**Your task:**
Check every line of the material below, and show those that contain "status".

____ Data provided

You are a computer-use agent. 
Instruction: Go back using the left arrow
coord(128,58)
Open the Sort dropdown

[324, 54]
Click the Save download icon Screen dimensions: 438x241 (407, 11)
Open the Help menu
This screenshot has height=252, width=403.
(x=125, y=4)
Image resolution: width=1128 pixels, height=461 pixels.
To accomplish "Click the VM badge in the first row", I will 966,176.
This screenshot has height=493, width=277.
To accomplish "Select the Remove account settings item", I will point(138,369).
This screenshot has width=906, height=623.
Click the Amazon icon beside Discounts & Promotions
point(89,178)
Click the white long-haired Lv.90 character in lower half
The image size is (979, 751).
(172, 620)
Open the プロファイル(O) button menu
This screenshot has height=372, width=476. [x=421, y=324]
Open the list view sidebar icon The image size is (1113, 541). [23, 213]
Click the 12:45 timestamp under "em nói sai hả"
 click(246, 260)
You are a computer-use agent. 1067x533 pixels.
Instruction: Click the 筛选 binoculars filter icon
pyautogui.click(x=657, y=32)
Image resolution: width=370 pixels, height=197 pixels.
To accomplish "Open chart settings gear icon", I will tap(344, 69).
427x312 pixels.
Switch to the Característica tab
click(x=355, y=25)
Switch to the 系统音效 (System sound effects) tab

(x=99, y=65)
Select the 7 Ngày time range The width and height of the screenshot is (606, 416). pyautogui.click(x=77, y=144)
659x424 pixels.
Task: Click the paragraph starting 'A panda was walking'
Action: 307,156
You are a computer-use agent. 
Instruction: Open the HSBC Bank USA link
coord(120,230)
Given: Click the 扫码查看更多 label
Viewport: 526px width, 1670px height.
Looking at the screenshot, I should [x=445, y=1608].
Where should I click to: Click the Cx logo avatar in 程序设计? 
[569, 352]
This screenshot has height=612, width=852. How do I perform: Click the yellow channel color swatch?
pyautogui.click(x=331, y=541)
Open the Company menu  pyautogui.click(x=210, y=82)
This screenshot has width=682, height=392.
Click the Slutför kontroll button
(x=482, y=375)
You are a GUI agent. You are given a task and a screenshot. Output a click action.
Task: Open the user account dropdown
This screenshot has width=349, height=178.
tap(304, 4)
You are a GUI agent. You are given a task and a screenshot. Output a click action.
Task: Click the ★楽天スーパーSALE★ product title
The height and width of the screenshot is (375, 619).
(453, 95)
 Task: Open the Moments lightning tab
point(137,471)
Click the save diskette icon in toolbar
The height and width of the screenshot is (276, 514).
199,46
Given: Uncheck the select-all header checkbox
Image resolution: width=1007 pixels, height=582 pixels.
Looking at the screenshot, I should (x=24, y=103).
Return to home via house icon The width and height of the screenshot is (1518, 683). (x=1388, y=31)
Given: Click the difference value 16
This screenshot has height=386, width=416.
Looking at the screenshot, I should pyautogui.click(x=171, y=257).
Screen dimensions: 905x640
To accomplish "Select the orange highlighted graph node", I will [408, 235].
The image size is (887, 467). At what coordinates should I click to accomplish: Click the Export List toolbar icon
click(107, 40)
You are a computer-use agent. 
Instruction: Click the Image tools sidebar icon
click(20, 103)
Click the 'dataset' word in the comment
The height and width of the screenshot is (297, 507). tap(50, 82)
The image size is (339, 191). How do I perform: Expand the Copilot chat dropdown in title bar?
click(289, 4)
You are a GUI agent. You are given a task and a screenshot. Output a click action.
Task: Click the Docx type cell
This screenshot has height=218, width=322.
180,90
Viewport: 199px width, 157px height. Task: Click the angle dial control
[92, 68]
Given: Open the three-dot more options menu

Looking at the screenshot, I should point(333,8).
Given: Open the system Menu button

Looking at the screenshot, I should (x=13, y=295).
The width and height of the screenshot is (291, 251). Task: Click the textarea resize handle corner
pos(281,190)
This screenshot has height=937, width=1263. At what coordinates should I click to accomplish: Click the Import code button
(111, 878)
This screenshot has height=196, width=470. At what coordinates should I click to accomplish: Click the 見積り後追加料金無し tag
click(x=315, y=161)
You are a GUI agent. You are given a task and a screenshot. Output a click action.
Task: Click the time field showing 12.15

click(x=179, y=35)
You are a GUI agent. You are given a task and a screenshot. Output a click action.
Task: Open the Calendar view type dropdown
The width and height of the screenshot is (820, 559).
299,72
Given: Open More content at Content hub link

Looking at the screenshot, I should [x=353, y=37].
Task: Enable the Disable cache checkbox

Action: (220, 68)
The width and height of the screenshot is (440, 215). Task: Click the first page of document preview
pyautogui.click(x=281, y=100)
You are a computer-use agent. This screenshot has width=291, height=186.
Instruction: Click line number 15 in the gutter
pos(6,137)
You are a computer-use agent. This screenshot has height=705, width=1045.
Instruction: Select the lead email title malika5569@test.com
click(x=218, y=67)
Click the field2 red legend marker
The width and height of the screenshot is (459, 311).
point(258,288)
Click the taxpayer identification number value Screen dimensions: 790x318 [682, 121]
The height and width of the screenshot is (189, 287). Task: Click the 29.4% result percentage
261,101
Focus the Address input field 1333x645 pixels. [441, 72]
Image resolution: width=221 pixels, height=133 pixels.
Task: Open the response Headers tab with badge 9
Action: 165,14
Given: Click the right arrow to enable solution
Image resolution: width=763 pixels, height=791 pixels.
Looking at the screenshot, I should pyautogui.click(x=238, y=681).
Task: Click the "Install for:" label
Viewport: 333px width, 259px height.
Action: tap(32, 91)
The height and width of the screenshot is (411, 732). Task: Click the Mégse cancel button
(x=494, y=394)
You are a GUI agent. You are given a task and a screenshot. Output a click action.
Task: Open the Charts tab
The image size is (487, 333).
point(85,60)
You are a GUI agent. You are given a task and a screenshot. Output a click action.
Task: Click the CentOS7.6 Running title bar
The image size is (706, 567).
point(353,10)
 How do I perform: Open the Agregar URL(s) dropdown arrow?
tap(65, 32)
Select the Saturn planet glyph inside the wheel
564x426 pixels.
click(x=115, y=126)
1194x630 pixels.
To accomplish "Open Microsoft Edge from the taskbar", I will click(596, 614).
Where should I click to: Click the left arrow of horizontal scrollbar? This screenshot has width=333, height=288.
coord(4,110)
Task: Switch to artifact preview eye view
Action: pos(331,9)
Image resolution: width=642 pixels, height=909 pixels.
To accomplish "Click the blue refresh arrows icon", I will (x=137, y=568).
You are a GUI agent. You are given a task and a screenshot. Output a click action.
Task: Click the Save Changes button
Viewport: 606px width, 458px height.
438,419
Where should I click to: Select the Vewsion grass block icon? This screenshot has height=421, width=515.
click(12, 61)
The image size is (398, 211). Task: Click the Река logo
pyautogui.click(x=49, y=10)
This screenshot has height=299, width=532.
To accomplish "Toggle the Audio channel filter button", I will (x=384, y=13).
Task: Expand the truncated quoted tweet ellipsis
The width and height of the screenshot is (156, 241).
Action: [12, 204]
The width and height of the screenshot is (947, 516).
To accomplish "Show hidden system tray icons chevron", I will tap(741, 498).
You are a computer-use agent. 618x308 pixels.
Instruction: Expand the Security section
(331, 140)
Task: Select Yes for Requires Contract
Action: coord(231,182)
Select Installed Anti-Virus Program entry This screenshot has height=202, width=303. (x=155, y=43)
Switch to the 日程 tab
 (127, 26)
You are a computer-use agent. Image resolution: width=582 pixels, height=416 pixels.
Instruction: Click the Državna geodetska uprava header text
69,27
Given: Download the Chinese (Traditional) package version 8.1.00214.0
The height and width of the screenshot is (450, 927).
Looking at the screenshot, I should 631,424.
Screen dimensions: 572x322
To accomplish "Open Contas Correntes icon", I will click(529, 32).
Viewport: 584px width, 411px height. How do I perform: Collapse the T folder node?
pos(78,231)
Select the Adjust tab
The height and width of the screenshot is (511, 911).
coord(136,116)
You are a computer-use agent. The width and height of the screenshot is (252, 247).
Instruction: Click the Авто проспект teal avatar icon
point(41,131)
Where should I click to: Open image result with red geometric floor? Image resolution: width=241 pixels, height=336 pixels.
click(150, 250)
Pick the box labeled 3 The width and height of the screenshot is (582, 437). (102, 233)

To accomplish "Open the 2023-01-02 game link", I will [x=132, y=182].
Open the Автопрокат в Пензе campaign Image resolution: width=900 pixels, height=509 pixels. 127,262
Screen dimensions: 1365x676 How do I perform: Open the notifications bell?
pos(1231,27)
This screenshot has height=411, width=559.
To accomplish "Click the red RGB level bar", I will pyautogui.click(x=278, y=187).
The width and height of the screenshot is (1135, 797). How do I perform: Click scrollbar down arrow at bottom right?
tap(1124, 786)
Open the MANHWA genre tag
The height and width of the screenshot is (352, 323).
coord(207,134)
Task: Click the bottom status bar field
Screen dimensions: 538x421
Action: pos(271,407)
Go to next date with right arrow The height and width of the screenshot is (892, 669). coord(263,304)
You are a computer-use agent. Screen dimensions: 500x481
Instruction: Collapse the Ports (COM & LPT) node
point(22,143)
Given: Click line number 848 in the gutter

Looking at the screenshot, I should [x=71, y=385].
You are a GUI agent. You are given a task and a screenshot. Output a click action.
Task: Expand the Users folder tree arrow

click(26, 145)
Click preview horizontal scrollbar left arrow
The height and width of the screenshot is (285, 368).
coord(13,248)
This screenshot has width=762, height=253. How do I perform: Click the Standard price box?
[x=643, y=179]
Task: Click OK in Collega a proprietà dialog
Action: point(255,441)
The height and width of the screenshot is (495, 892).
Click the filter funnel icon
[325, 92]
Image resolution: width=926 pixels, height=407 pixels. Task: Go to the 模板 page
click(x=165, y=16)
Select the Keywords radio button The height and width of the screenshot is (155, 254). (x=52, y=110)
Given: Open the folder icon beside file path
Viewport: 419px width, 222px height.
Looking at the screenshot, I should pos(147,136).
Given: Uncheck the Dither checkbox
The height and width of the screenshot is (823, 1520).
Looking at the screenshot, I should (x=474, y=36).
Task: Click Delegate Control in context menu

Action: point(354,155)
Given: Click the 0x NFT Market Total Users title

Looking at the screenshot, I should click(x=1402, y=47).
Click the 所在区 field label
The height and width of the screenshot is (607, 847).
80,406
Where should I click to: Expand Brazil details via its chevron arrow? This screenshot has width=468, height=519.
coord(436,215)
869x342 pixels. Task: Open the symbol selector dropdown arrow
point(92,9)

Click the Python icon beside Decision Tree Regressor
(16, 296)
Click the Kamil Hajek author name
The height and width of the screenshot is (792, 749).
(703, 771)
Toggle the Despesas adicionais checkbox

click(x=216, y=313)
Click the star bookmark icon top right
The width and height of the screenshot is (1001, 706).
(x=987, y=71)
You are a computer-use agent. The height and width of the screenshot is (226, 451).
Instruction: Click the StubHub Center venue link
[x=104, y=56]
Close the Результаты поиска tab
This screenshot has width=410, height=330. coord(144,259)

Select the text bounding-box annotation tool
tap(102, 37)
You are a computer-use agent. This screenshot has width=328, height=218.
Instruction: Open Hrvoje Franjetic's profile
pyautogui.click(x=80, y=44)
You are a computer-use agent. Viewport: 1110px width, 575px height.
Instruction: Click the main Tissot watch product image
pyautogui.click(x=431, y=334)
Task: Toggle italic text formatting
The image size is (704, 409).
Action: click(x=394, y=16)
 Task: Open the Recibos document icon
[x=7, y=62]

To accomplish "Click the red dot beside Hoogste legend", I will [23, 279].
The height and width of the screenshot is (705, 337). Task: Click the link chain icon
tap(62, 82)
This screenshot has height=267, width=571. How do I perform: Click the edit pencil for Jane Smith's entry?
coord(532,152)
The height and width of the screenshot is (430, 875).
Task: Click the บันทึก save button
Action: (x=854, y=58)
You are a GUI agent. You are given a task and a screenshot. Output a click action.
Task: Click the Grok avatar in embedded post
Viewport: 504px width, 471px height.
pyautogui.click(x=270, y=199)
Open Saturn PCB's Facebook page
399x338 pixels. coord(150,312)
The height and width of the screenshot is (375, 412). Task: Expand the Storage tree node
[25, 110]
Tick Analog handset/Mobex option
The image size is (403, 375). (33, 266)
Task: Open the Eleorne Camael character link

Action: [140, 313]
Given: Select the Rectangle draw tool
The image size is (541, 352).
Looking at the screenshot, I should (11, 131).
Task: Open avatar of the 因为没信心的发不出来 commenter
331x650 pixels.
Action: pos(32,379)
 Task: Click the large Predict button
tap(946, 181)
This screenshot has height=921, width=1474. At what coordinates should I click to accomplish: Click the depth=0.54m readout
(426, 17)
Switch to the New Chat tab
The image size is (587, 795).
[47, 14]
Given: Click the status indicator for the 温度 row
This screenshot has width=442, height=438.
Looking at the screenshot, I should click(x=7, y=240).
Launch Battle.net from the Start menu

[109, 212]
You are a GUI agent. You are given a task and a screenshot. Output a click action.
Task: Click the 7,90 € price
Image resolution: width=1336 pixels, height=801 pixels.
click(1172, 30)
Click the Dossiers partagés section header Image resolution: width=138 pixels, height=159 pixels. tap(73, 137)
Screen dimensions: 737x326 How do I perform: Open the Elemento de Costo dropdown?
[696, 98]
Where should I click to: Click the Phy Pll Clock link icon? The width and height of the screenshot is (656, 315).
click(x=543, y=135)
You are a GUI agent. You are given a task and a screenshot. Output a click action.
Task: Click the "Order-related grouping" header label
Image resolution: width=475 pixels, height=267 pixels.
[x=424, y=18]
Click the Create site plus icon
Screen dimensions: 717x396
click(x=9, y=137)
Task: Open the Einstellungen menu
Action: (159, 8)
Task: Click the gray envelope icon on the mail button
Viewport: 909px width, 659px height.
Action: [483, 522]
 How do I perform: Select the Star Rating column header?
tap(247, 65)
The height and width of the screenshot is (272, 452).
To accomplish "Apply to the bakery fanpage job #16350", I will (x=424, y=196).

________

**Result:**
Task: Click the bottom status bar field
Given: Click the status indicator for the 温度 row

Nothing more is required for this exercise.